After Nicklaus came Tom Watson in 1982 (that called chip-in at the 17th!), Tom Kite in ’92, Tiger Woods in 2000 (by 15 shots!), and Graeme McDowell in 2010. If, as one USGA executive director, Sandy Tatum, once said, the Open does not intend to “embarrass” the great players but to “identify” them, that list of champions shows that Pebble Beach has well played its role in the process.
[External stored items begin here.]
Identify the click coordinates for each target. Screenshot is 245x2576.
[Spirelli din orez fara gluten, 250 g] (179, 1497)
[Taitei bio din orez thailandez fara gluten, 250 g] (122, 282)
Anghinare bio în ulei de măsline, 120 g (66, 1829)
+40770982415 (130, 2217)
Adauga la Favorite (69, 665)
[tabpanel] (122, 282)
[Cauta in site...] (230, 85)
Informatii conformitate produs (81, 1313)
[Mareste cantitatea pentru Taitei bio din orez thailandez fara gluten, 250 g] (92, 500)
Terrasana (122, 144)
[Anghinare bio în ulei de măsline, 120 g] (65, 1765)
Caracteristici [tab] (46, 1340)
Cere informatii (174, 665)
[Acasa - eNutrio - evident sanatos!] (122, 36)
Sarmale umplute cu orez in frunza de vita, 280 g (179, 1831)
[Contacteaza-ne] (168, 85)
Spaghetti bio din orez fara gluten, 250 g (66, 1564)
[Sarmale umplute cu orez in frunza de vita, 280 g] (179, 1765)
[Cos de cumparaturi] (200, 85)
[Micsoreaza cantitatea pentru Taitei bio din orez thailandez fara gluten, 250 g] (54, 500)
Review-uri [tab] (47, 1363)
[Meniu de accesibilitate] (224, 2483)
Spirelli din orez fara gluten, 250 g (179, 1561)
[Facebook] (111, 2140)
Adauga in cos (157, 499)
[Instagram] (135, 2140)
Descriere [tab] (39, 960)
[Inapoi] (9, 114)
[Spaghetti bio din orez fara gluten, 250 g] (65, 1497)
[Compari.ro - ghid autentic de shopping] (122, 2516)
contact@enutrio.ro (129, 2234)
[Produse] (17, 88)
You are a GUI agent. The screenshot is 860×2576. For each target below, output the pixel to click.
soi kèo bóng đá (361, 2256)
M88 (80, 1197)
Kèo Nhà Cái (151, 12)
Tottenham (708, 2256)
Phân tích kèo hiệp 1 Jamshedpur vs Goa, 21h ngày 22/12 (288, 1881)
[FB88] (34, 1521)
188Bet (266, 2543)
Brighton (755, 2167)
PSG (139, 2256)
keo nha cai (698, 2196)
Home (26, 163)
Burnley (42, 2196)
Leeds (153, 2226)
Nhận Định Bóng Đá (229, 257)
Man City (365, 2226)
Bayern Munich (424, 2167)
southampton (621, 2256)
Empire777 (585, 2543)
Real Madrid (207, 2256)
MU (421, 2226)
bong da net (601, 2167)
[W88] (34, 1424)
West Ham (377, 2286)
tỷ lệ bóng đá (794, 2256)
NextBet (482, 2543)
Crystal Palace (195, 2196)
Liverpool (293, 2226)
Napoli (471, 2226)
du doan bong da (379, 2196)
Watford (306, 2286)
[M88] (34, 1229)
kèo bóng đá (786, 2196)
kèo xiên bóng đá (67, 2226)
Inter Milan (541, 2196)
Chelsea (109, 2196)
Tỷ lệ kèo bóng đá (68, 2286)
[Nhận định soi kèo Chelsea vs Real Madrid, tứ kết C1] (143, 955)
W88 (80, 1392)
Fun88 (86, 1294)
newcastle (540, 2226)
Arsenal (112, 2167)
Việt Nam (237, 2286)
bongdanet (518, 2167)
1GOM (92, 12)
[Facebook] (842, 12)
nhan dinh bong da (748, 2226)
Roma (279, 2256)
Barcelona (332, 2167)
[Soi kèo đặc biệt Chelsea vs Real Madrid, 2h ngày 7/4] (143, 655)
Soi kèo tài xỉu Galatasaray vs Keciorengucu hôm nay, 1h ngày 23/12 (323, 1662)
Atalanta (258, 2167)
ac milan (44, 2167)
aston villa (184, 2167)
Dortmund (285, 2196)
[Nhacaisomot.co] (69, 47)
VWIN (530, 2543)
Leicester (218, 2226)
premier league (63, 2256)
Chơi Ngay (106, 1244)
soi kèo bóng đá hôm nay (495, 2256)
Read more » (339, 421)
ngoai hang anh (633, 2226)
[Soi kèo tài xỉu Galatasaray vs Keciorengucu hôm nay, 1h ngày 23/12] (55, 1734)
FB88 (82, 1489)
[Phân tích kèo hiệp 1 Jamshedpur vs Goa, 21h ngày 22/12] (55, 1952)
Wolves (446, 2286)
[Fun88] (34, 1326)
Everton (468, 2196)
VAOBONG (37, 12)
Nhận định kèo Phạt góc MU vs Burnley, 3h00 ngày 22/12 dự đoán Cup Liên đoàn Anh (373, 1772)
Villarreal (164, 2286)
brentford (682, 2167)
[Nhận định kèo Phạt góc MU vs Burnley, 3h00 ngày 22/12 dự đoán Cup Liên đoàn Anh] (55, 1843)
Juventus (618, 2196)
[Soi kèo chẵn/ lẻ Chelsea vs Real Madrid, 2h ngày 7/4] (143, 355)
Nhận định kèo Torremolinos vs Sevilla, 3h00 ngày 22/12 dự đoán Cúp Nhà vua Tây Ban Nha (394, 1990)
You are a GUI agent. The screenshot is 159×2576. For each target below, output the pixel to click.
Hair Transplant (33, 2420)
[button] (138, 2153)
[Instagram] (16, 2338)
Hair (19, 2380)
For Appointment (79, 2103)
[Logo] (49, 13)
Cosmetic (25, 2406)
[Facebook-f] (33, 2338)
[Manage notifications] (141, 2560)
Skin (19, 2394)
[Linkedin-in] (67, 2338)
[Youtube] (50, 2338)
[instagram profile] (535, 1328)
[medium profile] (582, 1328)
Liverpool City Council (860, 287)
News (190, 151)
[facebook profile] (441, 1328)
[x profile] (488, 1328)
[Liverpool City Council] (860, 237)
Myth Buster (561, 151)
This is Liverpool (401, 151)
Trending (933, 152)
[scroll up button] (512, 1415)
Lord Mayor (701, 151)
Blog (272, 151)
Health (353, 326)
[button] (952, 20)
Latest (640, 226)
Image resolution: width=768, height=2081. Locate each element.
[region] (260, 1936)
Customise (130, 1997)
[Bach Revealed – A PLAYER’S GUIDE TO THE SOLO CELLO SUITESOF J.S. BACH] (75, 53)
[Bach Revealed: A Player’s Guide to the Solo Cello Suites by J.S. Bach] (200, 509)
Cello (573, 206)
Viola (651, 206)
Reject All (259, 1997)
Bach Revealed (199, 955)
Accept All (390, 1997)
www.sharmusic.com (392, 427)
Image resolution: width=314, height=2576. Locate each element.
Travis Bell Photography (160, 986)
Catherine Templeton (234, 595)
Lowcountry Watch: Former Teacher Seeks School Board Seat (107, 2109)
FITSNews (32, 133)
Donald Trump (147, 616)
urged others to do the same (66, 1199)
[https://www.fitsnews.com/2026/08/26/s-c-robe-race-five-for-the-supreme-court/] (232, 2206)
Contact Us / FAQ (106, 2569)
Pebble’s return to the Open rotation nine years after McDowell’s victory—it’s also coming back in 2027—may also gladden hearts of the USGA administrators who have come in for some heat of late— as the 2015 champion Jordan Spieth noted in a press conference Tuesday:
“I think recent history (for the USGA) was just kind of a bit unlucky. One golf course played a lot easier. (Erin Hills, 2017). You had a rules thing (Dustin Johnson, Oakmont, 2016), and some greens that ended up not the way that they were supposed to be (Chalmers Bay, 2015). I don’t know necessarily if all the blame goes to one place, or a number of places, or there shouldn’t be any blame. If we’re going to look at 2015, I was playing the best going in, and so was Dustin and (Jason) Day, and look at the leader board on Sunday. Maybe it wasn’t ideal conditions, but it didn’t separate who was playing the best that week. Same with DJ playing the best at Oakmont, he winds up winning. Big picture, you still had the right champions every single time.”
And now they come not to a place unknown, not to Erin Hills or Chambers Bay, but to a place called felicitous and breathtaking and “one of the most amazing pieces of property in the world” (Spieth, Tuesday). They come to Pebble Beach, a property sanctified by Nicklaus and Watson and beatified by Woods, and we’ll see if Brooks Koepka can add to the history. Victory would be Koepka’s third straight in the Open. That trifecta has been done, but only once, and a lot has happened since Willie Anderson came over from Scotland and did it in 1903, ’04, and ’05.
By the way, Robert Louis Stevenson was also Scottish. He was 29 years old in 1879 when he walked the beaches of the Monterey Peninsula. Brooks Koepka is also 29. Make of that what you will.